Luego de 14 años de esfuerzo, constancia, disciplina y dedicación, en Ciudad Quezón, Filipinas, Max derrotó por decisión técnica a Carlo Caesar “Too Sharp” Peñalosa (14-2, con siete nocauts) para apoderarse de la corona vacante mosca de la Organización Internacional de Boxeo.

“Gracias a Dios regresamos luego de casi un día de vuelo, estoy muy contento ya que íbamos con mucha confianza al sentir las vibras de mi familia y amigos”, afirmó.

Las primeras aventuras internacionales del ensenadense fueron en Filipinas en 2016 y Londres en 2017, cuando perdió frente a los locales, Milán Melindo y Andrew Selby, respectivamente.

“Algo fundamental fueron esas experiencias que influyeron, ya que no hubo miedo ni nervios, solamente confianza en nuestra preparación, en cambio, el equipo de Peñalosa se veía preocupado y asustado desde la conferencia de prensa”, subrayó.

Carlos Caesar, sobrino del dos veces campeón mundial Gerry Peñalosa, “es considerado un prospecto, la gente de su país habla bien de él, pero siempre dejamos en claro que íbamos a ganar”.

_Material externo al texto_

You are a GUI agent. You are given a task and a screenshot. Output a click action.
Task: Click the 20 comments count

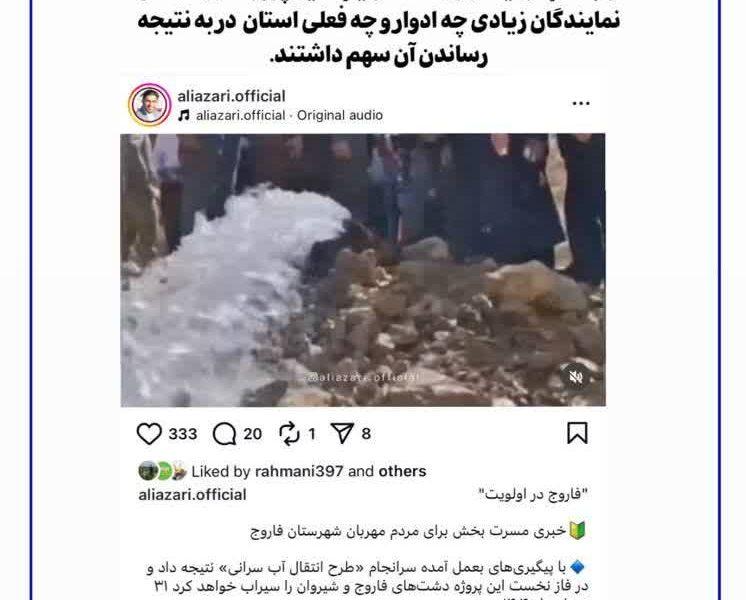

La afición de Filipinas, indicó, “es apasionada, conocedora, neutral y realista, incluso, hubo algunas personas que se acordaban de la pelea ante Melindo, me pedían fotos y me trataron muy bien”.

Al sonar la campana, detalló, “fuimos de menos a más, con el plan de moverme rápido para no dejarlo pensar, taparle salidas”; sin embargo, en el tercer asalto Max Flores sufrió una lesión en su mano derecha.

“No la podía cerrar y mi entrenador me recalcó que venimos a pelear y a ganar, así sea con una mano, tienes que ir a presionarlo y seguimos mermando la condición con golpeo abajo y disminuyendo su ritmo”, explicó.

Unos minutos después, un choque accidental de cabezas ocasionó un corte en la ceja izquierda del asiático.

“El cabezazo no fue tanto aunque con la cantidad de golpes la herida se hizo más aparatosa, es por eso que en el sexto round, el entrenador deja sentado a Peñalosa pidiendo que se pare la pelea, pero el referee dice que continúe, a pesar de que se debió haber decretado el abandono”, aseguró.

Flores Rodríguez, agregó que, “estuvieron alegando varios minutos hasta que la gente empezó a presionar porque quería pelea, la esquina contraria pensó que ya descansado mi rival podía emparejarse, sin tomar en cuenta que yo también aproveché ese tiempo, y en el séptimo él ya no quería nada”.

Al concluir el asalto, el doctor detiene el combate, que terminaría definiéndose a través de la decisión de los jueces.

“Estábamos arriba del ring cerca de donde tenían las tarjetas, había un movedero y me preocupó que la localía influyera, por eso me llevé las manos a la cara al sentir coraje, frustración, tristeza, impotencia de no poder hacer nada, eran muchas emociones esperando una sorpresa desagradable”, expuso.

La espera, añadió, “se me hizo más larga que los siete rounds, y cuando dan el veredicto, explota la emoción y el llanto, esa era una escena que soñé muchas veces, me levantaba con lágrimas en los ojos y sentí que ya lo había vivido”.

“Este triunfo se tornó aún más especial al conseguirlo fuera, en una plaza complicada y sabiendo que mi familia y amigos, de quienes recibí un sinfín de mensajes, estaban al pendiente”, resaltó.

La idea, anunció, “es descansar una semana, disfrutar a la familia, checarme la mano, el lunes comenzar a soltarnos en el gimnasio y sentarnos mi entrenador y yo a hablar del futuro, por lo pronto nos mantenemos en contacto con la gente que nos contrató”.

“Este es el principio de las cosas buenas que vienen, hay que trabajar duro y conservar los pies firmes sobre la tierra”, señaló.

Durante sus tres meses de entrenamiento, Max Flores utilizó sparrings zurdos del CAR y Tijuana para “adaptarnos al estilo de Peñalosa”.

El pupilo de Rafael Guzmán ha pasado la mitad de su vida entre cuadriláteros, guantes, peras y costales, utensilios que lo sacaron de las calles.

“Yo era un muchacho de 14 años que se la pasaba de vago, no me gustaba la escuela y llegué al gimnasio acompañando a mi amigo Genaro Zamora, y si no fuera por él no estuviera aquí, y también agradezco a mi padre todo su apoyo”, comentó.

Los deseos de superación de Flores lo llevaron de vuelta a las aulas al alcanzar la mayoría de edad, y tres años después estaba graduándose del Colegio de Bachilleres de Baja California (Cobach).